FindingsNotedStem cells, drinking water, and drug marketing. Human uterine stem cells can be induced to become neurons that may someday offer a way to counter the effects of Parkinson's disease. At the annual meeting of the Society for Gynecologic Investigation in late March, Hugh S. Taylor, a reproductive endocrinologist at the School of Medicine, and his colleagues described research in which these nerve cells were injected into the brains of mice with an experimental form of Parkinson's. The cells triggered an increase in dopamine, the neurotransmitter whose decrease in Parkinson's patients leads to immobility and death.
An international team led by cardiology researcher Harlan Krumholz ’80 has exposed a triumph of drug marketing that had dubious health results. The well-advertised and expensive drugs Vytorin and Zetia use a combination of a statin and a compound called ezetimibe to lower cholesterol levels. From 2002 to 2006 the market share of ezetimibe-containing drugs rose from 0.2 to 15.2 percent of lipid-lowering medications prescribed in the United States. But in Canada, which bans direct-to-consumer advertising and was slower to approve the drugs, they rose to only 3.4 percent of the total. The drugs' effectiveness has recently been put in doubt. (The study appears in the March 30 New England Journal of Medicine.)
Worldwide, 1.2 billion people do not have access to safe drinking water, and the problem may worsen because of global climate change. In a special March 20 issue of Nature on water issues and research, Yale environmental engineer Menachem Elimelech and a group of experts reviewed technologies, including advanced, lower-energy techniques Elimelech is developing to desalinate sea water, that are aimed at alleviating the shortage.
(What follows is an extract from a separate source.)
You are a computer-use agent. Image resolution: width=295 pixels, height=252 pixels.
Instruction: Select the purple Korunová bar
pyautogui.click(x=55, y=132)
Are young men clueless? Not much more so than young women. In a study in April's Psychological Science, Yale researcher Teresa Treat, Indiana University graduate student Coreen Farris, and their colleagues showed a series of 280 pictures of women to 280 heterosexual undergraduates. "Men were more likely than women to misperceive friendliness as sexual interest, but they were also quite likely to misperceive sexual interest as friendliness," the researchers write. Men misread 12 percent of the friendly images as sexually interested; the women's misreading rate was 8.7 percent.